Local CBD market growing
Published 3:00 am Saturday, July 13, 2019
Six months after Congress passed a new Farm Bill allowing for the growth, sale and possession of some hemp and CBD oils, the market is beginning to develop.
The new legal status of CBD oil took some time to adjust to across the state as the new market emerged and information about the legal requirements spread.
Back in March, Smoke and Ash downtown was still in the early stages of selling CBD products as owner Angela Farmer sorted through what the law did and didn’t allow.
Now the store is closed – and reopening with a full focus on CBD and hemp products.
The store had planned a ribbon cutting for a July re-opening, but the shift in the store’s focus necessitated a longer hiatus.
“We were gong to open up as a mixed store, a smoke shop and CBD shop,” Farmer said. “But someone came and bought every cigar, hookah and other product we had. When someone walks in and says they want to buy everything, you let them. So we were bare-shelved.”
With a clean slate, Farmer said the store is preparing to reopen after the summer –when Troy University students return – and in the meantime has been selling products as fast as they can get them.
“The amount of product we’ve had coming in, people were buying it before we could even get it on the shelves.,” Farmer said. “We actually have pre-order forms now so that people can reserve something specific so they don’t come and everything is sold out already. A lot of new people have been coming in looking for it and we never have enough.”
When Smoke and Ash fully reopens, it will be a CBD-focused, alternative health store, Farmer said.
“We plan to have edibles (such as cookies and brownies), gummies – which are always the first things to go, and we also have some hemp flowers left,” Farmer said. “We’re also working with other area businesses to include some homeopathic essential oils. “
The proliferation of CBD products isn’t limited to Smoke and Ash. CBD products can be found in convenience stores, vape shops and even in beauty stores around Troy.
Chris Graves at Cool Vapors said the CBD is fairly popular at the Troy store, although not as highly sought after as it is in their Dothan and Enterprise stores. Just last month, the store put a flag by the road to specifically advertise the sale of CBD at the store.

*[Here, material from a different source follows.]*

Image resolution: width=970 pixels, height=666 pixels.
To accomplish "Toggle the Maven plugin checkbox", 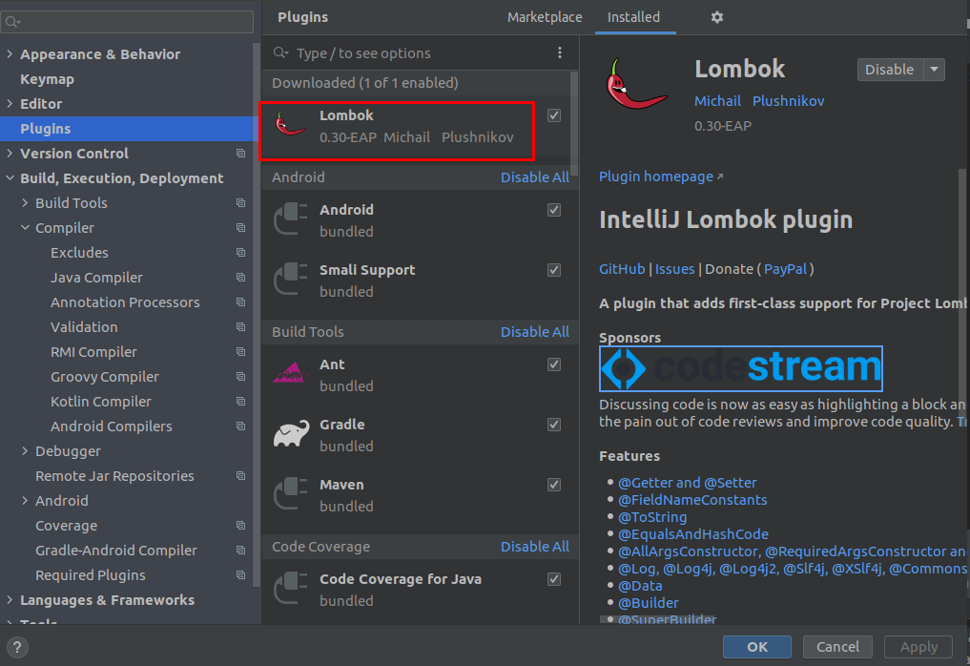I will pos(554,485).
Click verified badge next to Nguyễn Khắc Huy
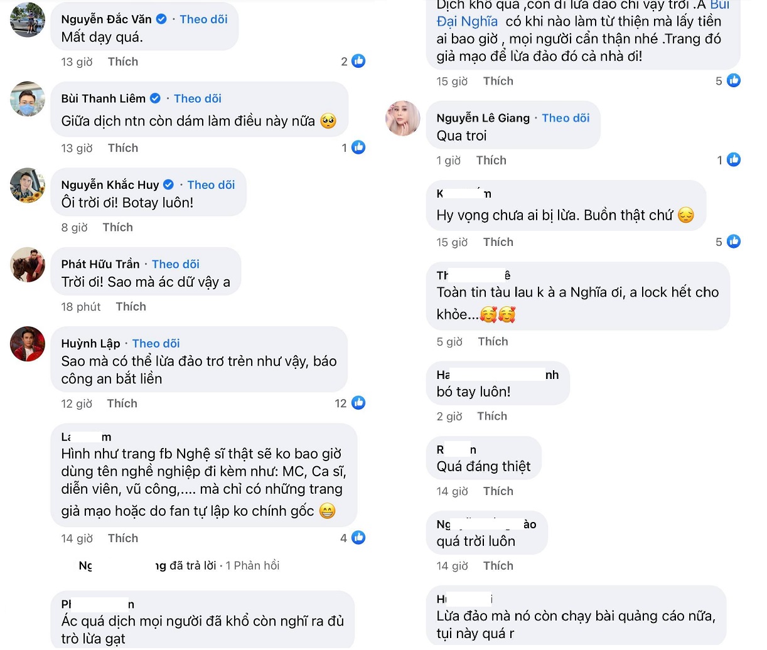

“That’s definitely brought some more people in looking for it,” Graves said. “A lot of people have been interested in it.”
Across Elba Highway at the Texaco station, more of the CBD products are on display right up on the front counter.
Safal Acharya said there’s no noticeable rush of people to come in and buy the products, but that the primary groups of people that have been interested are young people and older people.
Farmer said the CBD products being sold in various venues across the state are fine for people who are simply seeking to try the product, but people who are seeking it for medical reasons need to go to providers that are more specialized.
“It’s not all medical grade,” Farmer said. “For medical use, you really want to know how much you’re taking and what’s in that product, just like any other additive or alternative. There are various cannabinoids, you need to know what else is in there. What are you buying? If someone can’t answer that question, you shouldn’t be buying it.”
For people interested in finding out more about what hemp and CBD oil are, Farmer is hosting an educational session from 1 p.m. to 3 p.m. on Saturday, July 20, at Ground Floor Coffee on the Square to go into more detail.
“We want to explain where hemp comes from, the difference between hemp and marijuana, how the government and the World Health Organization have reacted to it,” Farmer said. “ WHO research show we have neurotransmitters that work together with cannabnioids, even thought he FDA has not cleared it as a medical treatment. People need to know how much you’re taking, how to read the label – that kind of stuff.”